**Prompt**.
Your reply should hold only the lines from the records below where "each" occurs.

(Stored data)
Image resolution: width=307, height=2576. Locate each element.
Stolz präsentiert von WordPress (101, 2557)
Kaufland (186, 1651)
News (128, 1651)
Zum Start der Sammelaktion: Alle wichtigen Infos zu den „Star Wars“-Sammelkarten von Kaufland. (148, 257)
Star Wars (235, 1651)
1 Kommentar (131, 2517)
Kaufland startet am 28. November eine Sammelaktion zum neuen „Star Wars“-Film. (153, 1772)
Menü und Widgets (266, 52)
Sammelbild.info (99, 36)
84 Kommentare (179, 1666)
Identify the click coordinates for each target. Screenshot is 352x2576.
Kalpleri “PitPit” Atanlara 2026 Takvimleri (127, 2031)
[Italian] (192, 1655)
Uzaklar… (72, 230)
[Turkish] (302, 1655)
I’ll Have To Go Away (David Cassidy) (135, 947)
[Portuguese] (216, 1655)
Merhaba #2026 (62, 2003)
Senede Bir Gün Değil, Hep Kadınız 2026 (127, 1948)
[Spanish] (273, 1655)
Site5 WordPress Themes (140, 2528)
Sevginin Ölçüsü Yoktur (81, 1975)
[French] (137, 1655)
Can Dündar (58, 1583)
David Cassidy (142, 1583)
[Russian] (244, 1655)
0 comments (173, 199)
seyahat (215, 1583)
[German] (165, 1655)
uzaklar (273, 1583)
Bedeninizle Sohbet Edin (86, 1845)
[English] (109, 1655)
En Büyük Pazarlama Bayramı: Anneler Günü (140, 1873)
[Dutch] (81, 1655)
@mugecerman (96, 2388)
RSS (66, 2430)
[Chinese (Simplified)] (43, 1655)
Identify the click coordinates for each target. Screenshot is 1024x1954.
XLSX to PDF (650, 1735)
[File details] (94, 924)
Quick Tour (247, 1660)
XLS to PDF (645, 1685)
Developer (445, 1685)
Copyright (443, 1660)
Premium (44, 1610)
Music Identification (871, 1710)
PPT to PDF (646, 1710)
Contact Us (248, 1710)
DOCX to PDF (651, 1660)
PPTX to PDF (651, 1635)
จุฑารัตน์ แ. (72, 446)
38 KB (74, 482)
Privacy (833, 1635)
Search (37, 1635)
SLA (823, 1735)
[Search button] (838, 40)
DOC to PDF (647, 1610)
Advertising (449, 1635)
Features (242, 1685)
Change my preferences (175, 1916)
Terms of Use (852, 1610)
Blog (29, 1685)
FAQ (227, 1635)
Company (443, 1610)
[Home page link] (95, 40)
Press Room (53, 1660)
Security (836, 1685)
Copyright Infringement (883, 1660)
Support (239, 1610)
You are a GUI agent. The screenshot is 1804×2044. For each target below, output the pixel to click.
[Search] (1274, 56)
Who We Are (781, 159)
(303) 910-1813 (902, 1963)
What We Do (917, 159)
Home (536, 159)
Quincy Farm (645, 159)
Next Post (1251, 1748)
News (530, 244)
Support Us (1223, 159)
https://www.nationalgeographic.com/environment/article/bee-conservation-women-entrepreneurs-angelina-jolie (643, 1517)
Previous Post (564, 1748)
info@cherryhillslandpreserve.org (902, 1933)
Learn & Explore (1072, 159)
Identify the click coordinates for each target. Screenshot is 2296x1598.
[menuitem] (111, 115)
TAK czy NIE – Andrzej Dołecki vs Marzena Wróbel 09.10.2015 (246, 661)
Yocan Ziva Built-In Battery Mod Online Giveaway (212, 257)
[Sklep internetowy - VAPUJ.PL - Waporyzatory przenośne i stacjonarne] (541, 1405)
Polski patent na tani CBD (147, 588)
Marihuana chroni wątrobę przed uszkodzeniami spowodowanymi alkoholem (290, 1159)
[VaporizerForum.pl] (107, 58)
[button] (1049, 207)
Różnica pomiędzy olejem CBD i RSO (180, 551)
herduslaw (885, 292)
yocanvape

**Output of the exercise**.
Image resolution: width=307, height=2576. Locate each element.
Identify the click coordinates for each target. Screenshot is 352x2576.
Identify the click coordinates for each target. Screenshot is 1024x1954.
You are a GUI agent. The screenshot is 1804×2044. For each target below, output the pixel to click.
Identify the click coordinates for each target. Screenshot is 2296x1598.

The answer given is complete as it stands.